Sun Dec 2nd through Sat the 8th, 2018 at Palais des Congrès de Montréal
This paper proposes a novel GAN formulation that allows a GAN to learn discriminative and compact binary codes for image patches. Using (hand designed) binary descriptors has quite some tradition in computer vision. Binary descriptors have several attractive properties, eg. compactness, fast implementation etc. Using GANs for this purpose is not new (as nicely explained in the paper). The novelty of the method is that it employs two regularization terms that allow weighting of the importance of dimensions with the correlation and to propagate the distances between high and low dim. spaces. This leads to good results and compact codes. So overall this is minor but importnat contribution. Overall the paper is well written and has a clear contribution. My main concerns are that the paper does not explain how to set the hyperparameters. In addition, the experiments are performed on moderately sized databases. An additional large-scale experiment on eg. one of the huge databases for city-scale reconstruction would show how the method scales.
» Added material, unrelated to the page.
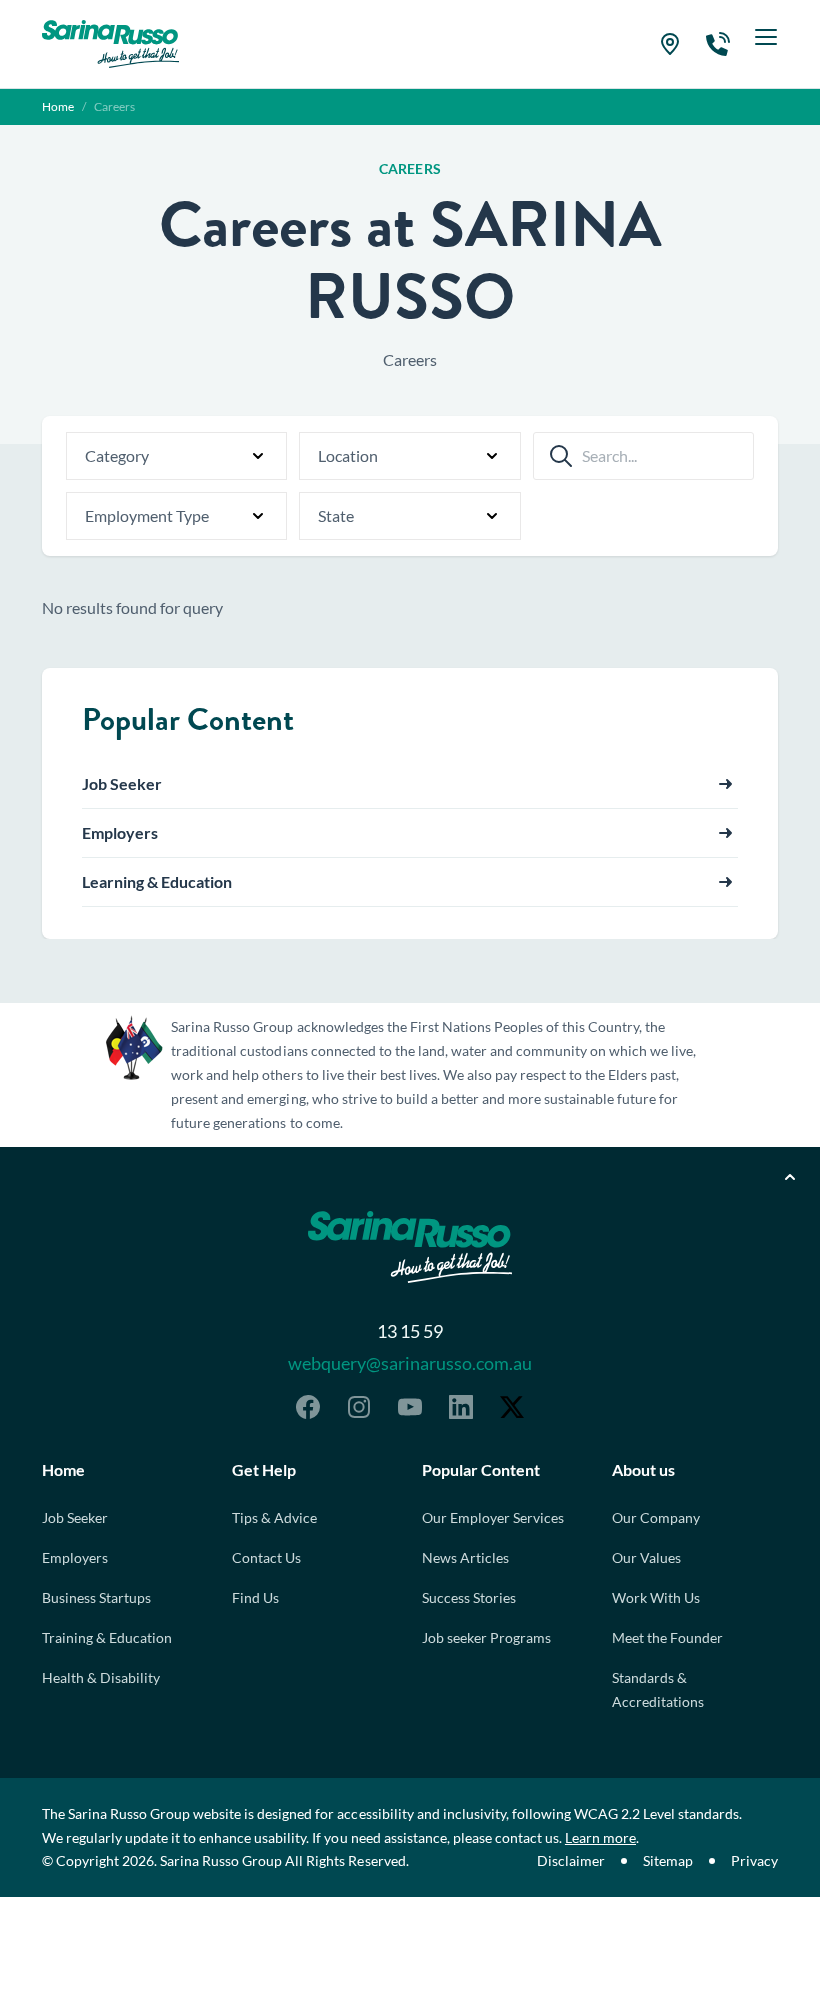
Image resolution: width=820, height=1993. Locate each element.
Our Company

This paper proposes to convert the intermediate layer of the GAN discriminator to low dimensional binary representation, which then can be used for retrieval. Direct quantization of the low dimensional layer is not very informative. In order to preserve the distance information between sample pairs, the author proposes to transfer the distance information from a higher dimensional layer. Quality and clarity: The paper is well written and easy to follow. It is also easy to reimplement given the math expressions. The author explains the motivation of the regularization terms and the improvements over previous works. The experiments clearly shows that the proposed method is better than previous methods. (I'm not very familiar with relevant literature, i.e. how hard it is to beat sota in these tasks.) Originality and Significance: This method is based on the GAN framework to do unsupervised training, the originality comes from the regularizations proposed in this paper. It is original in this sense. Despite the good performance shown, the regularizations proposed in this paper are combination of empirical losses. The fact that each of the terms needs a hyperparam makes it relatively unappealing. The theoretical value and possible extension is relatively weak.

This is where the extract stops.